⟨
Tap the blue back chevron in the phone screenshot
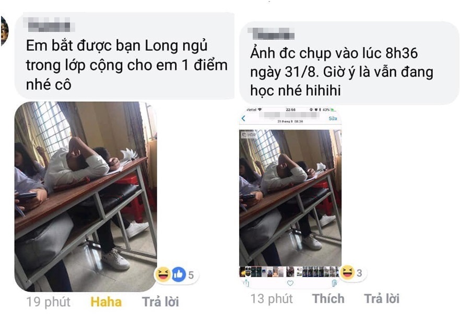 tap(243, 118)
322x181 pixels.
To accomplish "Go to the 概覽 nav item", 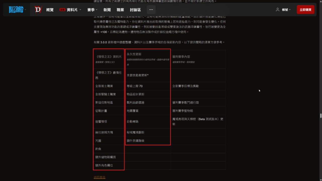I will click(50, 10).
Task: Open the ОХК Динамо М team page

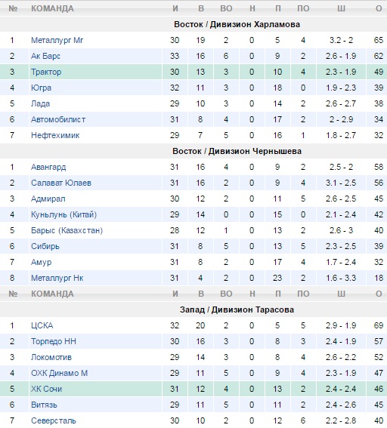Action: (59, 373)
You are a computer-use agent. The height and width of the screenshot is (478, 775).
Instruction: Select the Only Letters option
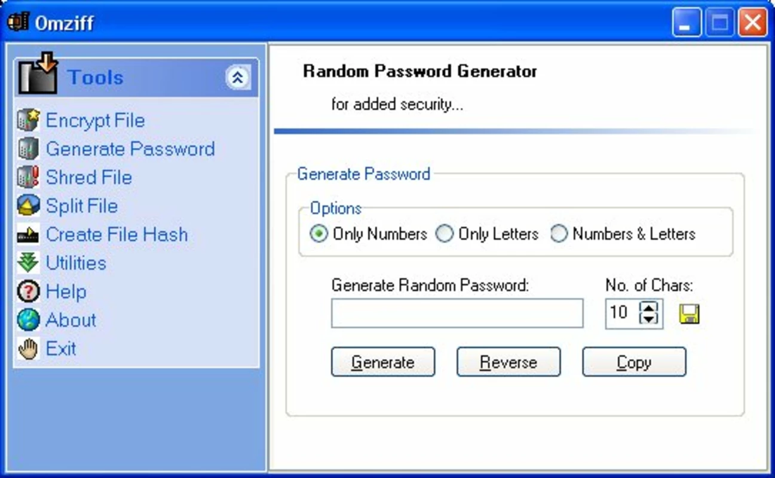(x=445, y=234)
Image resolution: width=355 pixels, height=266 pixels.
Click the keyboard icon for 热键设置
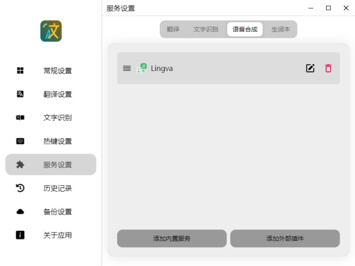20,141
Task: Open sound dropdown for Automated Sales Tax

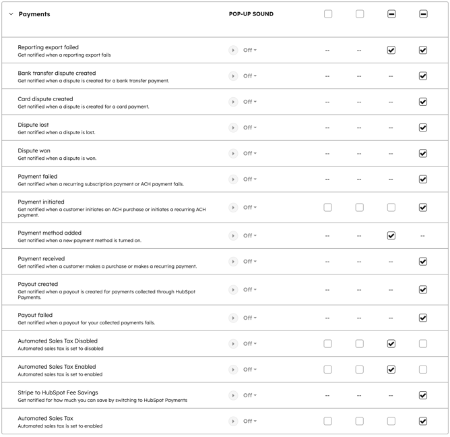Action: 250,421
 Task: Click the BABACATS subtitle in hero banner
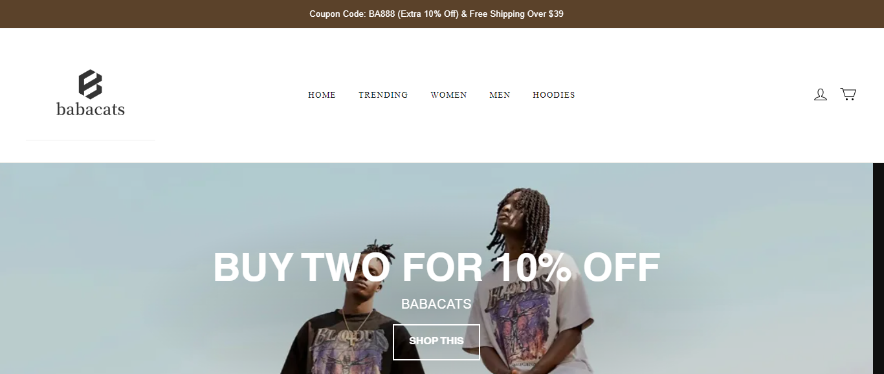pyautogui.click(x=436, y=303)
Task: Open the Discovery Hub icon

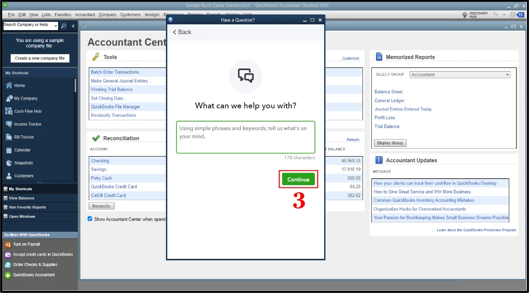Action: click(465, 15)
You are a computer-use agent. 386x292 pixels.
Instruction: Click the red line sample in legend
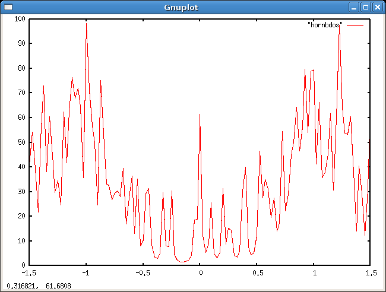355,25
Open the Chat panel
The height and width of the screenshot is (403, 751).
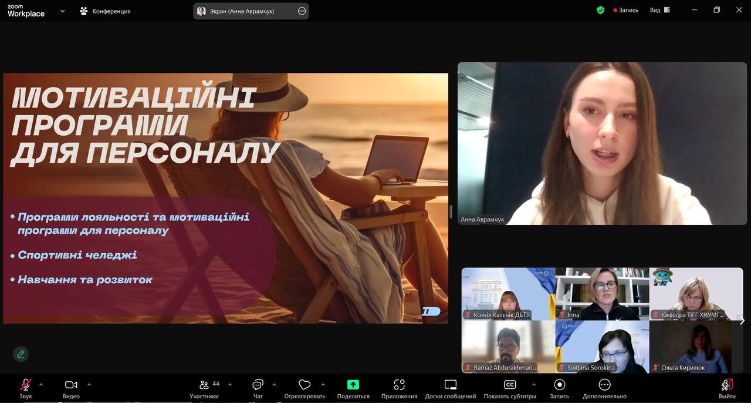(x=258, y=385)
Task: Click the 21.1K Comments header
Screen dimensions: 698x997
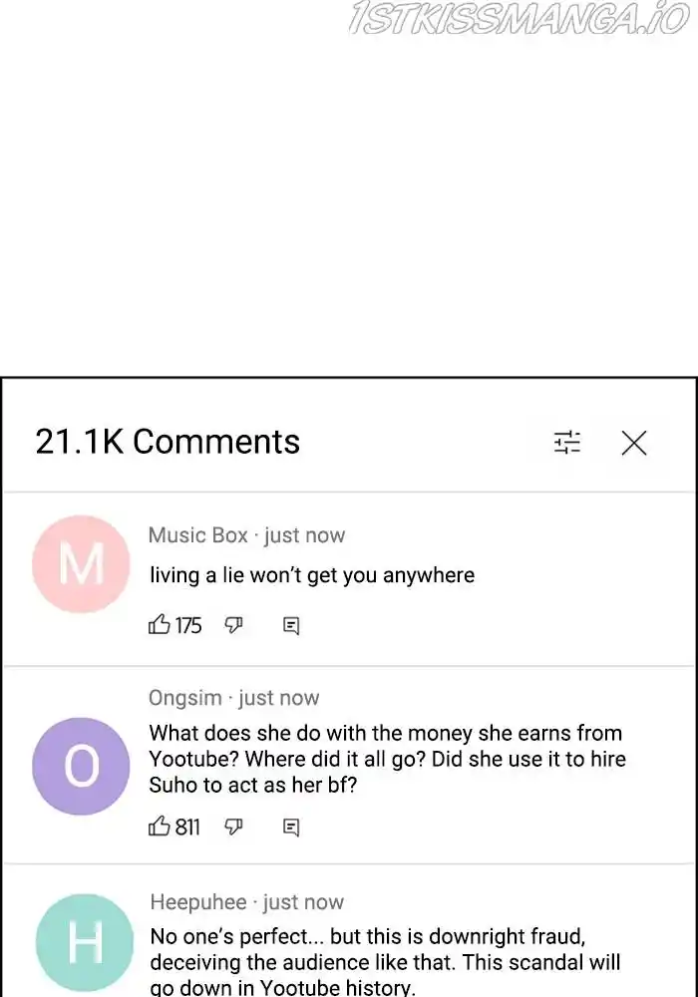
⟩
What you should do. Without the pictures, set down the lines above from the line with "Task: Open the ОХК Динамо М team page" up to and including the line with "You are a computer-use agent. 386x292 pixels." exactly as they stand.

Result for this task.
Task: Open the ОХК Динамо М team page

Action: (59, 373)
You are a computer-use agent. The height and width of the screenshot is (478, 775).
Instruction: Select the Only Letters option
(x=445, y=234)
Image resolution: width=355 pixels, height=266 pixels.
Click the keyboard icon for 热键设置
20,141
Task: Open sound dropdown for Automated Sales Tax

Action: 250,421
 Task: Click the BABACATS subtitle in hero banner
pyautogui.click(x=436, y=303)
Task: Open the Discovery Hub icon

Action: click(465, 15)
You are a computer-use agent. 386x292 pixels.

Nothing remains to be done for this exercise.